Resources on Cerebral Palsy (CP) are primarily focused on children. There is a good reason for this, as most children are diagnosed by the age of three, have growing bodies, and need to be accommodated accordingly depending on the severity of their CP; however, once you turn twenty-five, there is an odd drop-off. There is no continuum of care for adults with Cerebral Palsy, and although care for adults is expanding, it is still very difficult for adults with CP to acquire good care. As adults we deal with issues like Degenerative Disc Disease, and Premature Aging, to just name a few. This is primarily because the biomechanics of our body are somewhat atypical to the average, able-bodied person.

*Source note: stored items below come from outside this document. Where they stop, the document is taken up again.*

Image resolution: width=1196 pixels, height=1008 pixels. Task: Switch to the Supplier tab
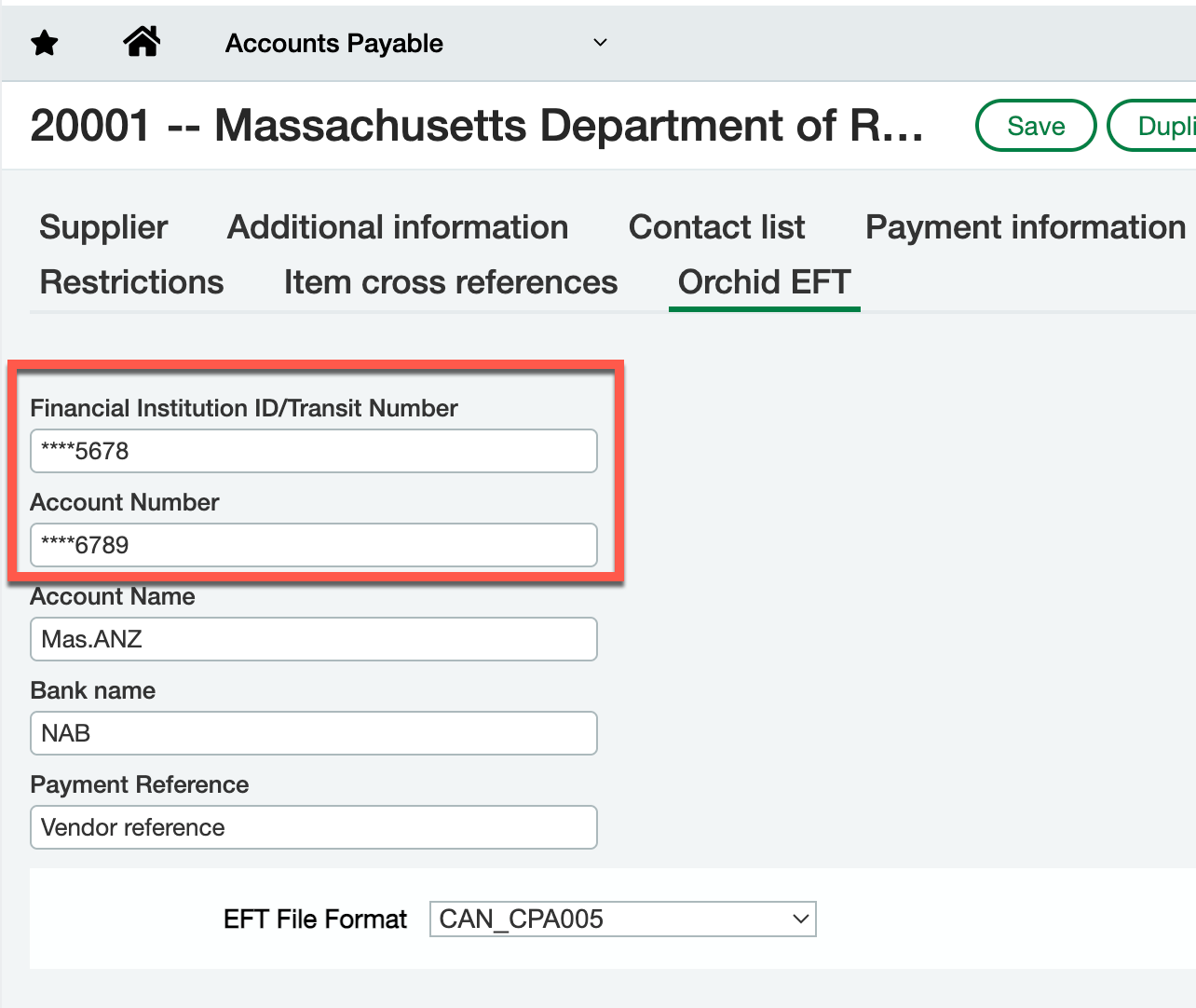click(103, 227)
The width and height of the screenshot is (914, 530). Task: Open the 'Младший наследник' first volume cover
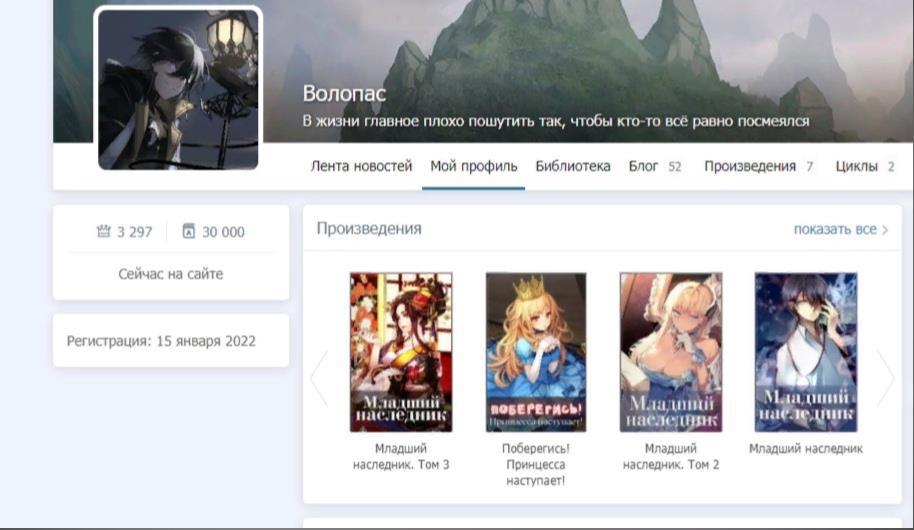pyautogui.click(x=805, y=352)
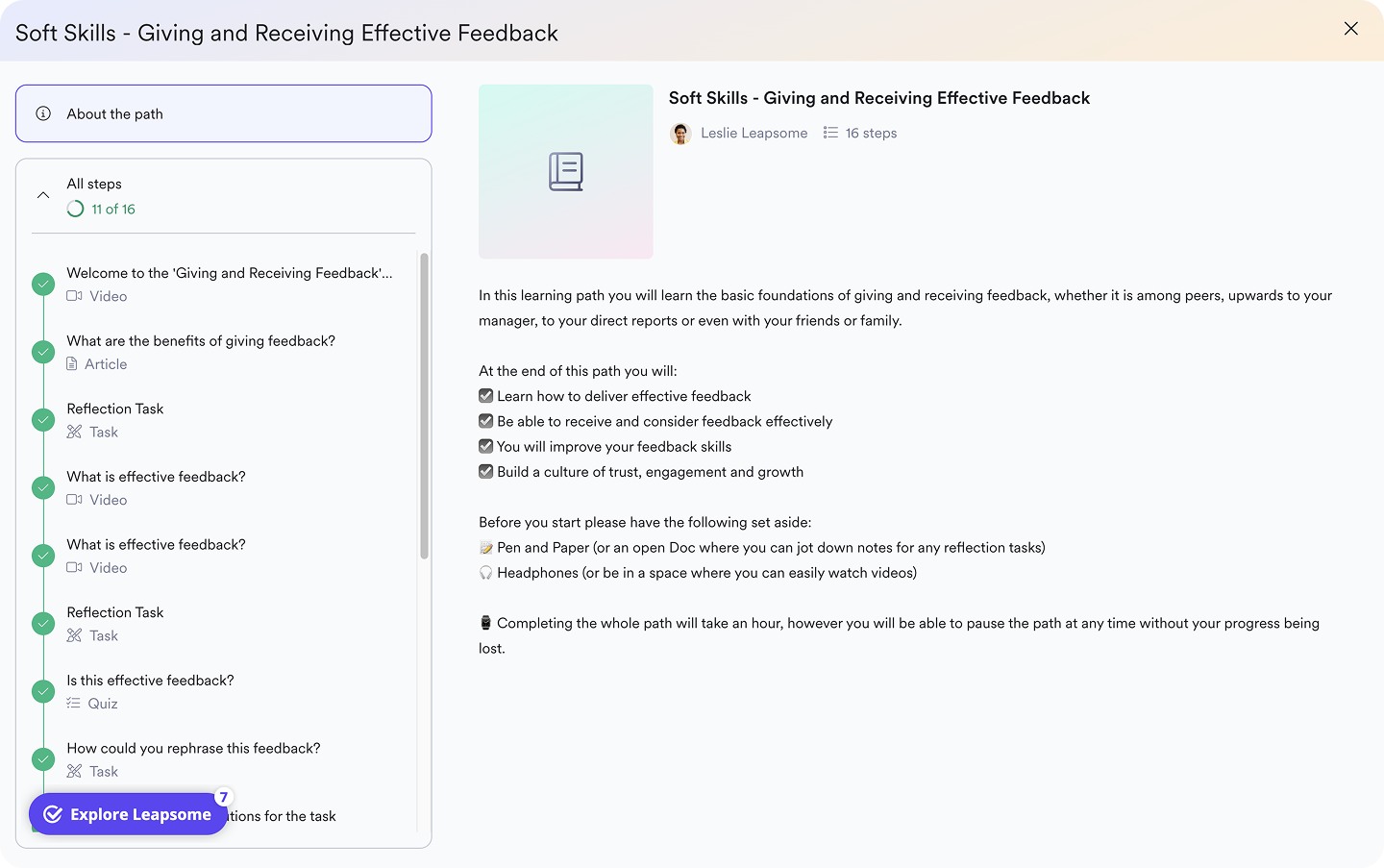Click the "Explore Leapsome" button

pos(128,813)
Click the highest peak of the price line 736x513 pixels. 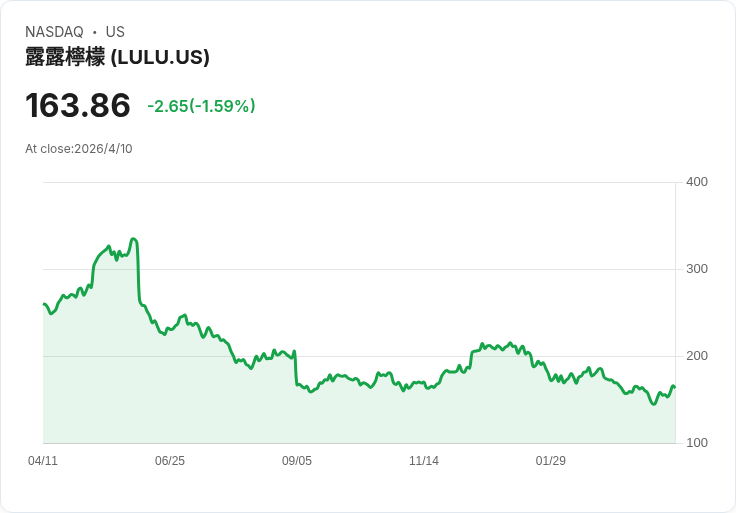133,239
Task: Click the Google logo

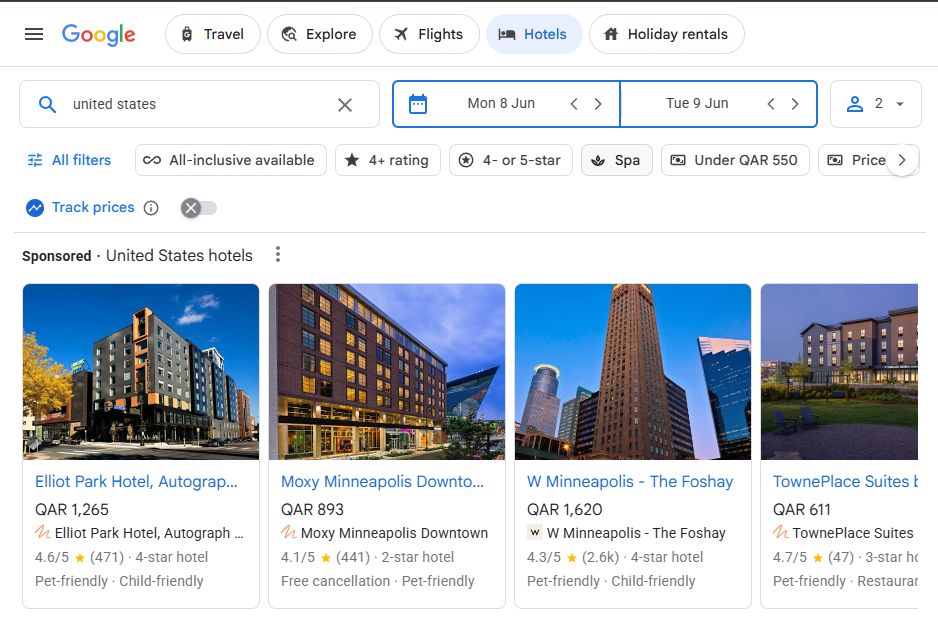Action: click(x=99, y=35)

For example, I have a leg-length discrepancy in my left leg. This was only found within the past three years, and I will be turning 30 in 2018. The solution for this is a lift on my leg brace (it essentially looks like my brace has a heel) and stretching, accordingly. While this is all good and fine, when I asked my doctor who diagnosed me what I could do about my Degenerative Disc Disease, she somewhat tongue-in cheek suggested that I not get old.
Therein, of course, lies the issue. Because of how our bodies move, lack of range of motion, and muscle tightness (with Spastic CP) we are essentially set up for our bodies to start taking a dive on us long before we are prepared for it. The biggest thing that I could suggest is to never be afraid to advocate for yourself. You know your body better than anyone else. I saw a myriad of different specialists before I was diagnosed with a tight IT band and a knee contracture. I had surgery to release the muscle, and my surgeon said that when she attempted to lengthen it, it audibly snapped. Before I got the opportunity to have surgery, I endured several injections in my left hip, and left sacroiliac joint. Only one out of three of those injections (One in my hip) made a difference, and it only lasted me a few days, when it should’ve lasted several months.
Even though I eventually found (what I still only feel is a single part) of the entire set of pain issues I am facing, it shouldn’t have taken me three years to get a proper diagnosis. We need to advocate for ourselves and encourage our communities to invest in continuum of care, not only to better our quality of life, but to remind physicians that those of us with Cerebral Palsy are living longer lives, and we deserve far better.